43b. Cirsium arizonicum (A. Gray) Petrak var. rothrockii (A. Gray) D. J. Keil, Sida. 21: 210. 2004.
Cnicus rothrockii A. Gray, Proc. Amer. Acad. Arts 17: 220. 1882; Cirsium rothrockii (A. Gray) Petrak
Stems glabrous. Leaf blades ± deeply divided or the distal unlobed and merely spiny-dentate, faces glabrous or the basal abaxially sometimes thinly tomentose, rarely with septate trichomes abaxially along the midveins; main marginal spines often stout, 5–15 mm; cauline bases usually narrowed, not decurrent. Involucres cylindric to narrowly ovoid. Phyllary spines slender to very stout, 5–30 mm.
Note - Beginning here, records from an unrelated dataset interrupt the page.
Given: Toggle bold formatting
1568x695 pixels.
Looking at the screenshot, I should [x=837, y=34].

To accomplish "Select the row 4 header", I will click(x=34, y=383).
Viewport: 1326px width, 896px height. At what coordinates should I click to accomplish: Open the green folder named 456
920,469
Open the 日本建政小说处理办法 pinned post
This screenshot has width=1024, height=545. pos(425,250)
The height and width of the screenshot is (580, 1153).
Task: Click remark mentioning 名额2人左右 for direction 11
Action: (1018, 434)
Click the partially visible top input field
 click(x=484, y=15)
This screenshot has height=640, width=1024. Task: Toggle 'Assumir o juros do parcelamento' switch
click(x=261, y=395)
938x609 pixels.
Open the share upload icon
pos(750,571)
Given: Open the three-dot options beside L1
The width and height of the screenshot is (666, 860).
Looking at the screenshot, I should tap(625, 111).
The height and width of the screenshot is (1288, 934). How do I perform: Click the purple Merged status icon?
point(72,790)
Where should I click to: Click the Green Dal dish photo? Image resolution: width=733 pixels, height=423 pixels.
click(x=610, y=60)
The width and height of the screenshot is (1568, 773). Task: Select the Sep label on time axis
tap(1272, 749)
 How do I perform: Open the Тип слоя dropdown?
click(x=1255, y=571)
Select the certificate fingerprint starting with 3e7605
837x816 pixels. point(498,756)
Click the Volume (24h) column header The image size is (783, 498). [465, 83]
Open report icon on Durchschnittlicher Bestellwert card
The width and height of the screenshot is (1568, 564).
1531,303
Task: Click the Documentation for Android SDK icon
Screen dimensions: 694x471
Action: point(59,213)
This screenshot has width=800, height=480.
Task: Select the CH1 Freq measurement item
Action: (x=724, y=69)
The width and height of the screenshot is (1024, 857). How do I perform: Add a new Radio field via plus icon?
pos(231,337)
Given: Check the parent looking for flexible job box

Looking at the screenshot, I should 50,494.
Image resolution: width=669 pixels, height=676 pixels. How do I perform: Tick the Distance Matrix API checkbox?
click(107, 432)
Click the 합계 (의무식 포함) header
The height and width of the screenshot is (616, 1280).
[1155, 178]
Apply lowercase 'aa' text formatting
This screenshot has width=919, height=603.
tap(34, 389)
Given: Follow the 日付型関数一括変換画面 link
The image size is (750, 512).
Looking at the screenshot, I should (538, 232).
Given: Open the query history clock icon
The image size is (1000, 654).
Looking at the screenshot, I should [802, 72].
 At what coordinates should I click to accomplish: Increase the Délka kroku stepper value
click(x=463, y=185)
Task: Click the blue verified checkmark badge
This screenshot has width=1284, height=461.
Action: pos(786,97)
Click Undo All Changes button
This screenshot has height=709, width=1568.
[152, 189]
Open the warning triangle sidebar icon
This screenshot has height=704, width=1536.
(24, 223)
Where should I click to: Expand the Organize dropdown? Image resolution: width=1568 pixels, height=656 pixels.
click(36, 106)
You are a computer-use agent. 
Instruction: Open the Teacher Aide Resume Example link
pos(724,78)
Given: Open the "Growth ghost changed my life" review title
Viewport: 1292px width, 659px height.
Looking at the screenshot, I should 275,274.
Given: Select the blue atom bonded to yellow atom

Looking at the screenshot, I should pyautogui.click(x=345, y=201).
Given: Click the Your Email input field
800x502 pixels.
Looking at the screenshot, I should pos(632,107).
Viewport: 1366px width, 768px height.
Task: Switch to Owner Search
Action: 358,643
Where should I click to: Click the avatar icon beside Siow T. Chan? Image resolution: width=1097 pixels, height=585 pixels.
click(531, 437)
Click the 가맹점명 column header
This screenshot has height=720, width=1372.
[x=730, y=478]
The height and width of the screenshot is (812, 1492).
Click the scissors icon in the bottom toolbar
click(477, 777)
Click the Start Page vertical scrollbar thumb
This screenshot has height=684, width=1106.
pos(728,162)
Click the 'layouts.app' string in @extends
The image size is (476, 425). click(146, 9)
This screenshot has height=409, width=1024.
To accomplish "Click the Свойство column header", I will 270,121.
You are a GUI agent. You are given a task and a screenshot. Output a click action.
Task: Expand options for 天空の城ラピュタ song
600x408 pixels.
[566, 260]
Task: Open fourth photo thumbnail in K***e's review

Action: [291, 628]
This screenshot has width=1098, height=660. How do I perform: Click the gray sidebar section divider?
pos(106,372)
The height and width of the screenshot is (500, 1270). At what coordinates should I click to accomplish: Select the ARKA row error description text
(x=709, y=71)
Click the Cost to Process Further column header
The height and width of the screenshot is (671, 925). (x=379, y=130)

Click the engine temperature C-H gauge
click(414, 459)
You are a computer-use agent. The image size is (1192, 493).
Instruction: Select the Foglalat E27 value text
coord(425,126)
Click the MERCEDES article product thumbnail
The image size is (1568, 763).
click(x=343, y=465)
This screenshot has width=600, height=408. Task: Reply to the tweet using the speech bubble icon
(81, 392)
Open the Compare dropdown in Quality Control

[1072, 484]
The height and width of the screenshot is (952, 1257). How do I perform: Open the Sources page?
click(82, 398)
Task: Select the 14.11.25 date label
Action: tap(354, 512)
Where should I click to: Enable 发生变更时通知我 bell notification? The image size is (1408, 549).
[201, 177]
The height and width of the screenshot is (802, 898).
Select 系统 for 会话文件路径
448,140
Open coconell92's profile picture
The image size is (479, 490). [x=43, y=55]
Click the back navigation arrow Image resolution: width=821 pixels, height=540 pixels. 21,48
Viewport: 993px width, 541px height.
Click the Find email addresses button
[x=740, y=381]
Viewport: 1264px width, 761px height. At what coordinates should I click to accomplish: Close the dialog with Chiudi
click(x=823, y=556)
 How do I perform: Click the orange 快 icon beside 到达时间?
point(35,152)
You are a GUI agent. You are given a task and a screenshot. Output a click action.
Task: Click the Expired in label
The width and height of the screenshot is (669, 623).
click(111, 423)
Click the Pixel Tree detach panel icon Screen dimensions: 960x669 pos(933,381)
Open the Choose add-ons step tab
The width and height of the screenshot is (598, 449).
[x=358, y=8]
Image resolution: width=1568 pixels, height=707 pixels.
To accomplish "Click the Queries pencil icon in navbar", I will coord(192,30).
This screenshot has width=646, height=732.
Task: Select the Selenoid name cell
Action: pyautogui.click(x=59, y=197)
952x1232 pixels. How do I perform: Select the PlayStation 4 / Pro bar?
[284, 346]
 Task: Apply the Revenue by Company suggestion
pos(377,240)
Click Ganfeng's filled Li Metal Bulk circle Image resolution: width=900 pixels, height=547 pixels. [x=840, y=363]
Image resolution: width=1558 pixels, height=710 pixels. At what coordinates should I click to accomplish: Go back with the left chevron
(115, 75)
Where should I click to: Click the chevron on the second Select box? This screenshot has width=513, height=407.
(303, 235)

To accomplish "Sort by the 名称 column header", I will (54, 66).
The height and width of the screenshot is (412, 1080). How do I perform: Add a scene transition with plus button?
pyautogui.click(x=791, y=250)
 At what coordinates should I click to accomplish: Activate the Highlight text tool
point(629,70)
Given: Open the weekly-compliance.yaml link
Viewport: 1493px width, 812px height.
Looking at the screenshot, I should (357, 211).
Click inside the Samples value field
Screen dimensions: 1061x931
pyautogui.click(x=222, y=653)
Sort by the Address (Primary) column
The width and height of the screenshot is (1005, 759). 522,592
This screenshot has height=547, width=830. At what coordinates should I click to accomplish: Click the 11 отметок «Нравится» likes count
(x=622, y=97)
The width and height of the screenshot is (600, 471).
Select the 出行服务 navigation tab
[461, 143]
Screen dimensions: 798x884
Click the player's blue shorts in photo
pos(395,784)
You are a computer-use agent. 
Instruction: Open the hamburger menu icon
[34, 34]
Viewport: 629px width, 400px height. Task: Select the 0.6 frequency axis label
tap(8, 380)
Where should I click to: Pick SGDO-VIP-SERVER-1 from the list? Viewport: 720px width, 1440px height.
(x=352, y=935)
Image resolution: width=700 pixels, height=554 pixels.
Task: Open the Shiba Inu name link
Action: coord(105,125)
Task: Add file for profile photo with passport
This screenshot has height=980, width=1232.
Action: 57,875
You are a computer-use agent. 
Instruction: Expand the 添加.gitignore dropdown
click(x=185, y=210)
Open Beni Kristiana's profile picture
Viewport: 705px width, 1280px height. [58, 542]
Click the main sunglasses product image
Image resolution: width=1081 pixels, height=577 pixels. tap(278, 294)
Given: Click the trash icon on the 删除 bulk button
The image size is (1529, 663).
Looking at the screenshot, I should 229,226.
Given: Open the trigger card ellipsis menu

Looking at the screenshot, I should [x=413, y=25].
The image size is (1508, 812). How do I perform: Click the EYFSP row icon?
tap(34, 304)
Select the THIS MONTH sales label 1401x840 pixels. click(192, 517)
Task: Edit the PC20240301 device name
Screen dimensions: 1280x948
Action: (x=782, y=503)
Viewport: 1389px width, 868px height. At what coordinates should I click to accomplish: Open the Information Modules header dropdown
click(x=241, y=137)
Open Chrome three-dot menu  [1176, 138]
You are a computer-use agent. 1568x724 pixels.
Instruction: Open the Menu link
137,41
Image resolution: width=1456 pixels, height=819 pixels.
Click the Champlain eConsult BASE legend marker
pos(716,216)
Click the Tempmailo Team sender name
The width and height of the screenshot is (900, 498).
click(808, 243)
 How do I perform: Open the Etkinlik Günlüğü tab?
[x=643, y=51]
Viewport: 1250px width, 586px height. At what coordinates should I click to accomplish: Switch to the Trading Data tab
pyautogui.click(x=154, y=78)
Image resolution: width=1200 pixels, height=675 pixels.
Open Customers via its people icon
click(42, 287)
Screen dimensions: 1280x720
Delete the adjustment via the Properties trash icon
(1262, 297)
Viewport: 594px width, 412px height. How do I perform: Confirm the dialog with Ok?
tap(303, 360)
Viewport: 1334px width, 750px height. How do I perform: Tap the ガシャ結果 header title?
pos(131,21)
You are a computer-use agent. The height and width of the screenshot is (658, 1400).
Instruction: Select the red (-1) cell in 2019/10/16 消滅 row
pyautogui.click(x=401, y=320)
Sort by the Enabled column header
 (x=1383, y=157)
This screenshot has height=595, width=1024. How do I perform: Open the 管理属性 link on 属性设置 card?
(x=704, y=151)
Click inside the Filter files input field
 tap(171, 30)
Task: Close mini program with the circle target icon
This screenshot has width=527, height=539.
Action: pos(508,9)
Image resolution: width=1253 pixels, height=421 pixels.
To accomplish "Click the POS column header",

Corollas bright red, 28–32 mm, tubes 10–12, throats 1.5–3 mm, lobes 15–17 mm; style tips 1–2.5 mm. 2n = 30 (as C. rothrockii).
Flowering summer–fall (Jun–Oct). Rocky slopes, embankments, pine-oak-juniper-cypress woodlands, montane coniferous forests; 1500–2800 m; Ariz., N.Mex.
Variety rothrockii is endemic to Chiricahua, Dos Cabseos, Huachuca, Peloncillo, Pinal, Pinaleno, Sierra Ancha, and White mountains of southeastern Arizona and adjacent New Mexico, where it largely replaces var. arizonicum. The name Cirsium rothrockii has been misapplied to similarly glabrous plants of the Four Corners region (e.g., S. L. Welsh 1983), but those plants are assigned here to other varieties.